Yu Ansheng tersenyum, mendorong kembali piring itu, menatap rekan kerjanya yang makan dengan lahap, sambil bercanda, “Lihat badanmu, seperti jagoan Shandong, tapi kok kelakuanmu benar-benar orang selatan? Banyak maunya, soal makan juga pilih-pilih. Aku bilang ya, sarapanmu hari ini hampir menghabiskan jatah makan pagiku sebulan.”

Lyu Tietong tak ambil pusing, sambil terus makan ia berkata, “Kamu kan belum nikah, belum beli rumah, pacar pun belum punya, sesekali kutraktir kenapa? Hitung-itung bantu kamu, daripada uangmu nganggur, takutnya nanti kamu malah berbuat yang aneh-aneh.”

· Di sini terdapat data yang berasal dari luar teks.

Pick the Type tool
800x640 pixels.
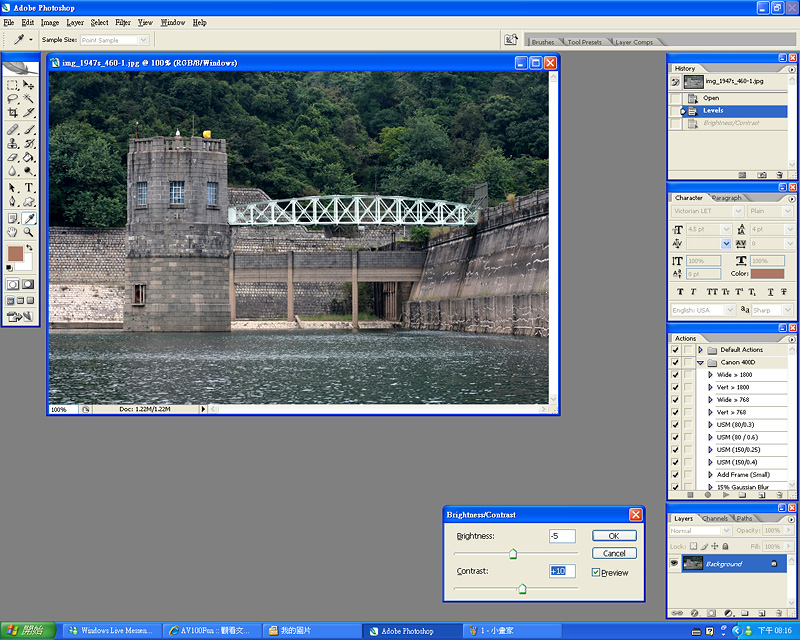29,187
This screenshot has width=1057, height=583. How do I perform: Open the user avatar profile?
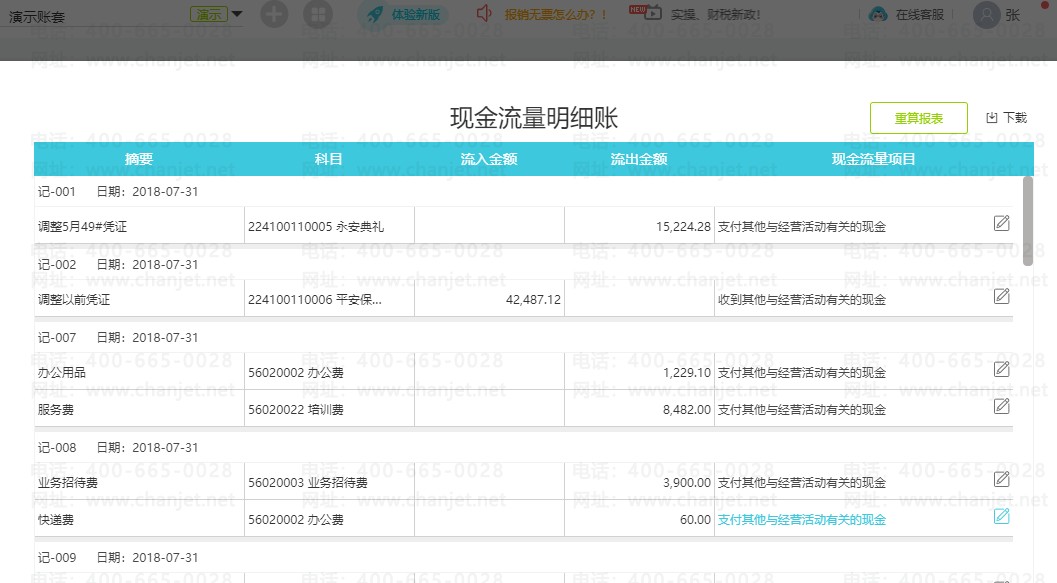click(986, 15)

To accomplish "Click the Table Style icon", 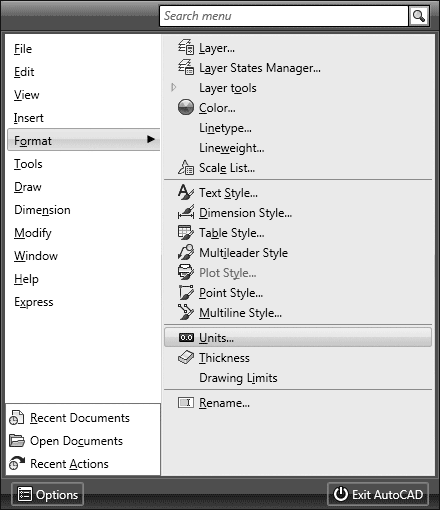I will [186, 232].
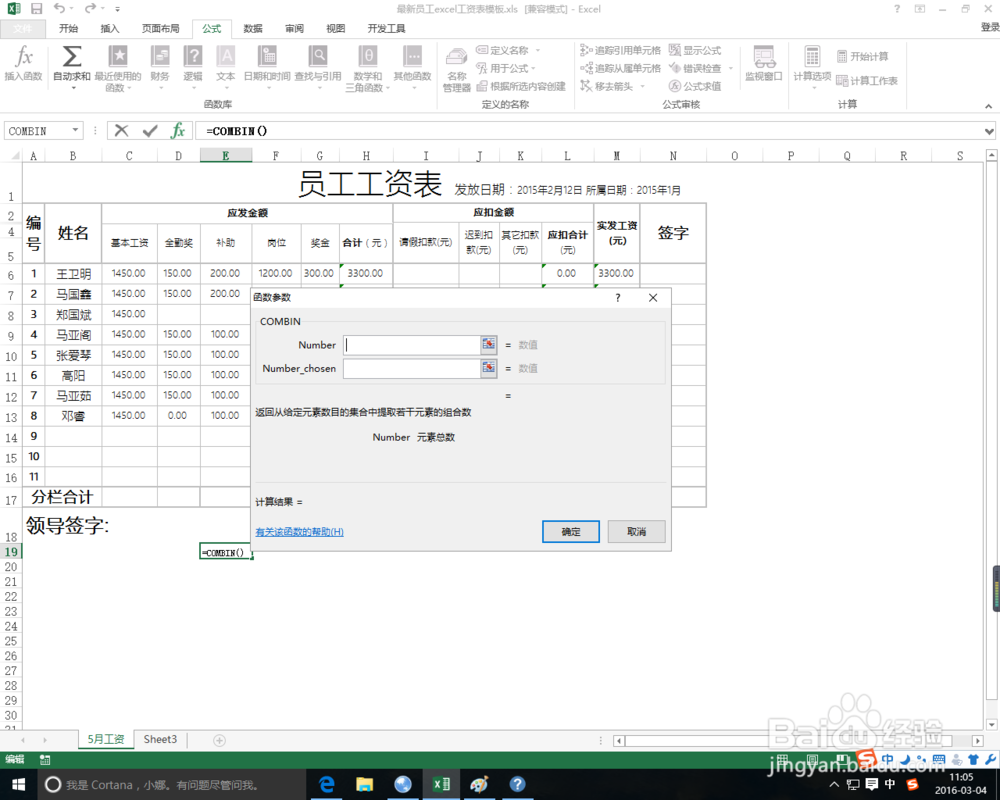
Task: Collapse the Number argument range selector
Action: tap(489, 344)
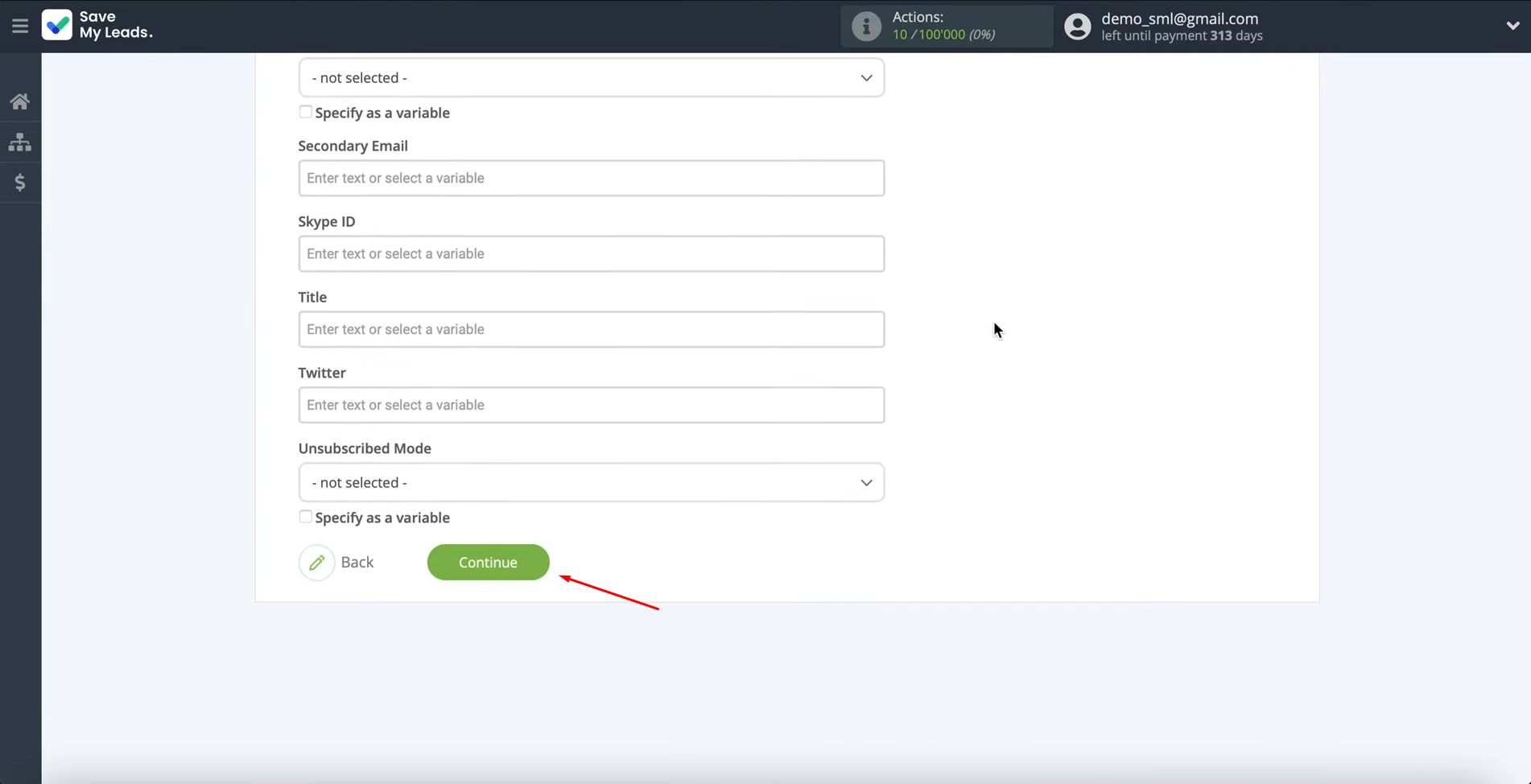Viewport: 1531px width, 784px height.
Task: Open the top not selected dropdown
Action: (591, 78)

“Siapa bilang aku nggak punya pacar...” gumam Yu Ansheng dalam hati, tapi ia tak menanggapi lawakan pria besar dari selatan itu. Pandangannya melayang ke luar jendela. Restoran Erli langganan Lyu Tietong ini terletak di selatan Kota Wangzhou, persis di seberang jembatan Jalan Porak-poranda. Dari situ, pasar barang bekas tempat kejadian perkara kemarin tampak jelas. Kini pasar itu kembali ramai seperti biasa, setiap menit ada dua atau tiga truk keluar masuk, para pedagang barang bekas mengayuh becak berjuang demi hidup, suasana hiruk-pikuk khas kota kecil, semuanya kembali normal, seolah tak pernah terjadi apa-apa. Tapi kali ini, di pintu masuk sudah tak ada lagi pos keamanan, tak ada lagi patroli perusahaan Jinlong yang berlagak melintas jalan.

Lyu Tietong yang melihat Yu Ansheng melamun, mengikuti pandangannya dan langsung paham. Ia berkata menenangkan, “Kudengar, setelah Jinlong dibubarkan, banyak toko baru buka di Jalan Porak-poranda, harga sewa di sini pun naik beberapa ratus.”

“Itu bagus, tandanya pasar makin ramai, makin banyak yang bisa cari nafkah di sini. Kalau makin banyak orang bisa makan, itu sudah hal yang baik.”